Exact copies of the lines from the line containing "The height and width of the screenshot is (675, 1080)." through the last line of the entries below are the whole answer.

━━━ DATA SHOWN

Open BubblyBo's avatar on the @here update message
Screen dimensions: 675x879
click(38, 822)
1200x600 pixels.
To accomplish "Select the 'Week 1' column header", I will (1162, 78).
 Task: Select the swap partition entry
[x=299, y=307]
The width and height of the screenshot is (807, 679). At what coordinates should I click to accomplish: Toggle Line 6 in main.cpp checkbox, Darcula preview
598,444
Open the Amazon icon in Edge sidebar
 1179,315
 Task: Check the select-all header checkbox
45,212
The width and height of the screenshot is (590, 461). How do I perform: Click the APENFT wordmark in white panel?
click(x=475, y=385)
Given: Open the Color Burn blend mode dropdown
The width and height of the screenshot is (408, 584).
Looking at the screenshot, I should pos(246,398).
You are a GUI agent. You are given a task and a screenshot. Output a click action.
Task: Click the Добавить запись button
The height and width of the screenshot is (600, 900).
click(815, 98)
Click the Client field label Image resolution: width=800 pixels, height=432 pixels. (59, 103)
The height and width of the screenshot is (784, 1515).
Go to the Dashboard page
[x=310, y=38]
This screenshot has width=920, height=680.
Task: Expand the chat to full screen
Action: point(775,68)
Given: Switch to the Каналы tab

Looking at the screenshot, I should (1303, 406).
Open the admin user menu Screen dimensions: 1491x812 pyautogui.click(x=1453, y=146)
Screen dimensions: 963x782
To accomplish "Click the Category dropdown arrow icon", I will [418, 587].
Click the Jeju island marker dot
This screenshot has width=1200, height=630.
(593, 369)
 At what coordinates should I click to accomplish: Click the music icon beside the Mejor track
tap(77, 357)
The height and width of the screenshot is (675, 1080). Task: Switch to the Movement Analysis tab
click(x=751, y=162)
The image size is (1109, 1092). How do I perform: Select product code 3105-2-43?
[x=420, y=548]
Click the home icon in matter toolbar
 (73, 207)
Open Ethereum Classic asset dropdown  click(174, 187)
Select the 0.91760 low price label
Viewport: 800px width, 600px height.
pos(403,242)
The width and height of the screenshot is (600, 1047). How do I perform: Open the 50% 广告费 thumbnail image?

━━━━━━

# TASK OUTPUT:
The height and width of the screenshot is (675, 1080). Task: Switch to the Movement Analysis tab
click(x=751, y=162)
The image size is (1109, 1092). How do I perform: Select product code 3105-2-43?
[x=420, y=548]
Click the home icon in matter toolbar
 (73, 207)
Open Ethereum Classic asset dropdown  click(174, 187)
Select the 0.91760 low price label
Viewport: 800px width, 600px height.
pos(403,242)
The width and height of the screenshot is (600, 1047). How do I perform: Open the 50% 广告费 thumbnail image?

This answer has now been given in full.